Pietro Monte


Pietro Monte was a master of arms who lived in Milan in the late 15th century. He may have been either Spanish or Italian by birth.
He was acquainted with Leonardo da Vinci.
He is mentioned in Baldassarre Castiglione's Libro del Cortegiano as the teacher of Galeazzo da Sanseverino, described as "the true and only master of every form of trained strength and agility".
Monte is assumed to have compiled at least four combat treatises in the 1480s. His De Dignoscendis Hominibus was printed in 1492, but the others remained unpublished until his death in 1509, when they were edited by one Giovanni Angelo Scinzenzeler as Exercitiorum Atque Artis Militaris Collectanea and as De Singulari Certamine Sive Dissentione, De veritate unius legis et falsitate sectatrum. Milano 1509. Two of Monte's manuscripts also survive, one kept in the Escorial library as MS A.IV.23, the other in Biblioteca Estense as Codex Estense T.VII.25.
Monte was a condottiere who served in many armies with his military skill. Although his works are written in Latin, they served to teach multi-lingual armies of the time.
Monte's system of fencing predates the classical Italian school of swordsmanship. He was famous during his own time, but his system does not appear to have directly influenced his successors, and his work was largely forgotten.
He prefers ascending cuts over descending ones, and cuts from the right over cuts from the left, but considers the thrust the most effective of all.

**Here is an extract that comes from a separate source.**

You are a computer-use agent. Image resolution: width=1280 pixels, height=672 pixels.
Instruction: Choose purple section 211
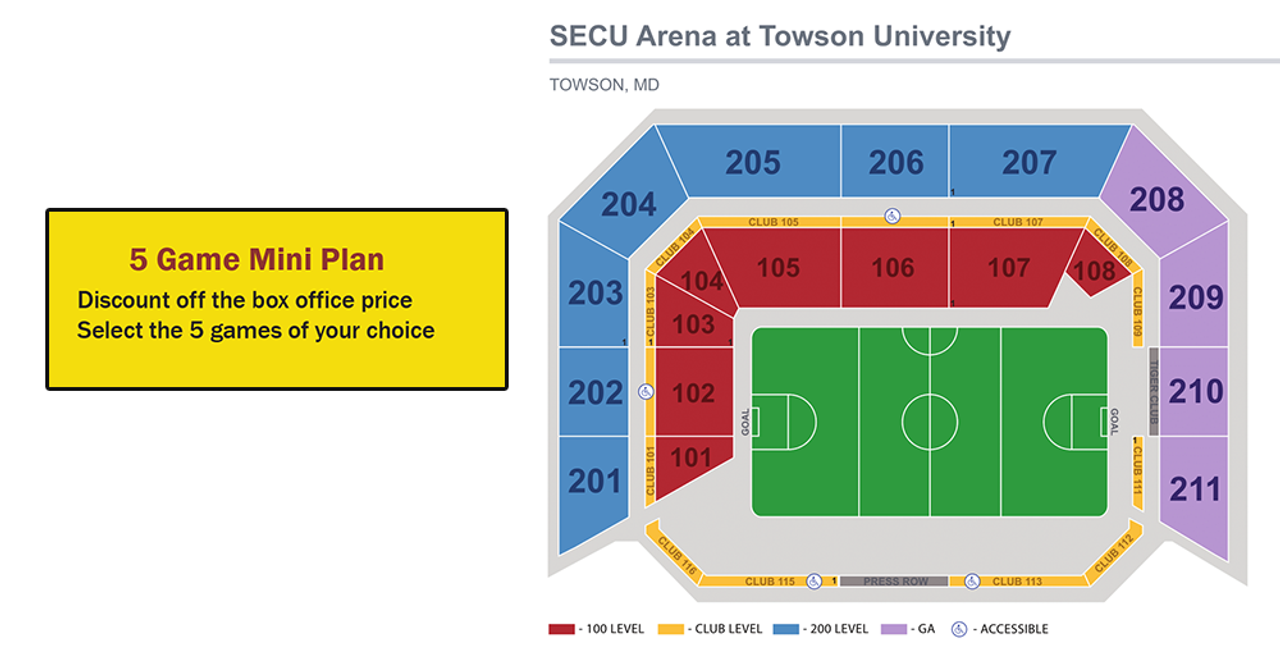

He recommends combining a series of cuts followed by a thrust "to finish".
Monte is forgotten as a fencing master, but remembered as an Italian war hero, as he would rather die than leave the place he was ordered to defend. According to Sansovino the French King Louis XII sent out to search for the body of Monte on the battleground to have him buried with royal honours. According to historians, if everybody would have done his duty like Monte Venice would have won the battle near Agnadel.